■ Listed records ■
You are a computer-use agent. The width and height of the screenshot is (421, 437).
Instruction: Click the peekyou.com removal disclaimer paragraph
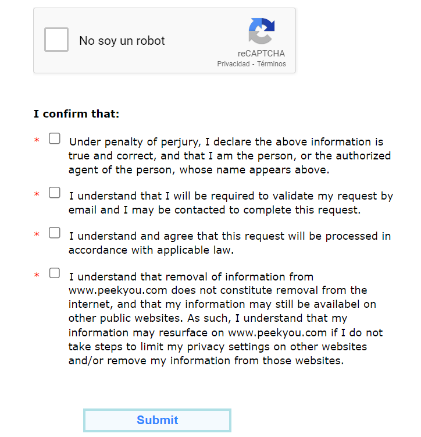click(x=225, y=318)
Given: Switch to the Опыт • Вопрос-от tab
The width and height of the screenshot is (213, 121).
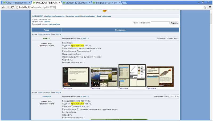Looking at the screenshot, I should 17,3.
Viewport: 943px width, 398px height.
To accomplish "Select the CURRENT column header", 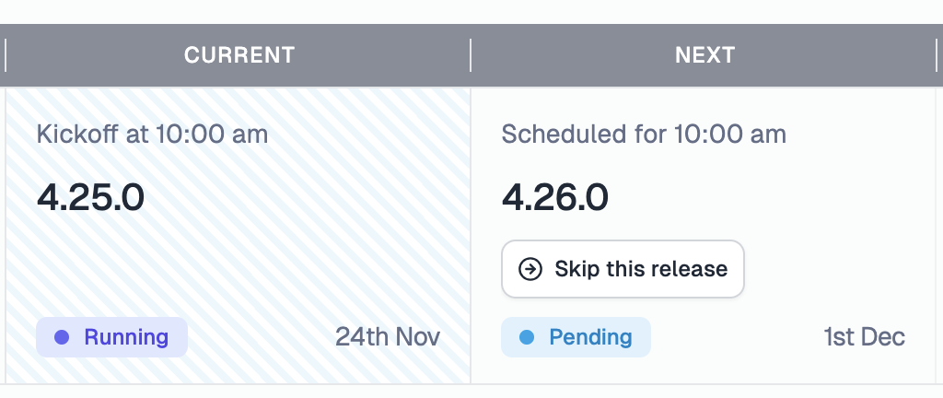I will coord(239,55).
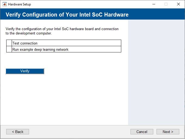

■ What to produce ■
Everything from the first line of the records through the line containing "Given: Switch to the Опыт • Вопрос-от tab" should be repeated exactly, with the pictures left out.

■ Output of the task ■
You are a computer-use agent. The width and height of the screenshot is (421, 437).
Instruction: Click the peekyou.com removal disclaimer paragraph
click(x=225, y=318)
Given: Switch to the Опыт • Вопрос-от tab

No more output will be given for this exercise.